The network consists of just these 2 computers with Netgear 83815
ethernet cards connected directly by a crossover cable. Thus there is no
other network traffic to interfere. The networking code just sends
straight ethernet packets containing our desired data (e.g. clock time)
in the payload; no TCP/IP or UDP or anything.

As I said, the UA can send a “send a packet” command message to the
DQE. But the user can also tell the UA to send 10,000 “send a packet”
messages in a tight loop (with a nap(1) after each one). The UA can also
send a “print timing stats” message to the DQE, which will then print
out min, max, and average packet trip times, and a simple histogram.

Thanks to the wonderful people on this newsgroup, we have learned that
running the DQE at a higher priority than the UA (and pretty much
everything else) gives us good packet times. When not running the Photon
environment on either machine we consistently get packet times of less
than 100 microseconds. However, when sending only one packet, the packet
time often measures longer than the average time when sending 10,000
packets (~84 usec. vs. ~62 usec. The difference was much worse before we
raised the priority of the DQE; sending a single packet was often ~118
usec. or more). Remember, the loop is in the UA, not the DQE; the UA
sends 10,000 “send a packet” requests.

**WRITTEN INSTRUCTION 1**
According to the post on ethernet packet timing, how are the two computers connected?
**WRITTEN INSTRUCTION 2**
Carry the post on ethernet packet timing further, starting after its final sentence.

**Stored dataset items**

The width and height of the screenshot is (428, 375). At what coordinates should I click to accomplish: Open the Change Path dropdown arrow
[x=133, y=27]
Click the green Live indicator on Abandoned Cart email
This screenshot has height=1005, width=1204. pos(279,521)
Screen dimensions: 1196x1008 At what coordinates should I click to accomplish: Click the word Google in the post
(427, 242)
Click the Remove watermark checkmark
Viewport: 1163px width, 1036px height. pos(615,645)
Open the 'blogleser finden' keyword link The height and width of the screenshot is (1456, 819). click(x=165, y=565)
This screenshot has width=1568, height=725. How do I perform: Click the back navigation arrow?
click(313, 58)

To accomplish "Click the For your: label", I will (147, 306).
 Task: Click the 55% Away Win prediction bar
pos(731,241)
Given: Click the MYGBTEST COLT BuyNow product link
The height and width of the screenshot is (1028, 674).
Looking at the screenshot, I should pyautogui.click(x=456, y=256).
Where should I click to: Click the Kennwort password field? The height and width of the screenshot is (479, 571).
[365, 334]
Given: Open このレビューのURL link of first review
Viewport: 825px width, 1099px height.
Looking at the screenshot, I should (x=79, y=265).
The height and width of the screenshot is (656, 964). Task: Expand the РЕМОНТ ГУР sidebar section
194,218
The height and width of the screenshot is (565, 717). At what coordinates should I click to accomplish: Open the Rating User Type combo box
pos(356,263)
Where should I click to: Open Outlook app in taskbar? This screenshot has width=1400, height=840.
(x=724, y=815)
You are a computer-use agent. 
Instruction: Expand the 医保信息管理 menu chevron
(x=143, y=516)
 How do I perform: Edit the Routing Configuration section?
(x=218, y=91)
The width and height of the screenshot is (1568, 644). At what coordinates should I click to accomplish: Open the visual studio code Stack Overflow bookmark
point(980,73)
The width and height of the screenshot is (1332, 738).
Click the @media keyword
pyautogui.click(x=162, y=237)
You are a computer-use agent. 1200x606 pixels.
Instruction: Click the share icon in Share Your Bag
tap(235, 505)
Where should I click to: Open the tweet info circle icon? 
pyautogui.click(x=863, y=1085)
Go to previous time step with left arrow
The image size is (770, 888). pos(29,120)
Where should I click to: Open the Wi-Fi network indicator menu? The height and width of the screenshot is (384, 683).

**RESULT 1**
Directly, by a crossover cable between their Netgear 83815 ethernet cards.

**RESULT 2**
Now, my boss insists that since QNX supports “hard realtime” which is
our goal, and since QNX strictly honors priority (no thread will ever be
pre-empted by a lower priority thread), our results shouldn’t get worse
if we run these programs in a terminal window in the Photon environment.
But they do. So that’s what I’m banging my head on now; how can we get a
background task that can send and receive packets under 100 usec. even
when running Photon and working on other things? If the DQE is the
highest priority task, nothing else should be preempting it, right?
Could it just be a matter of context switch time? Is my boss’
understanding of “realtime operating systems” correct in this regard?

Perhaps some results would better illustrate:

Typical results for 10,000 packets when running with Photon are:
Min: 62 usec. Max: 189 usec. Avg: 62 usec.
Histogram:
40-79 usec: 9456 packets
80-99 usec: 469 packets
100-199 usec: 76 packets

Typical results when running from a text only environment on both
machines are:
Min: 62 usec. Max: 88 usec. Avg: 62 usec.
Histogram:
40-79 usec: 9999 packets
80-99 usec: 1 packets
100-199 usec: 0 packets

The highest priority process in the GUI is the graphics driver which runs at
priority 12.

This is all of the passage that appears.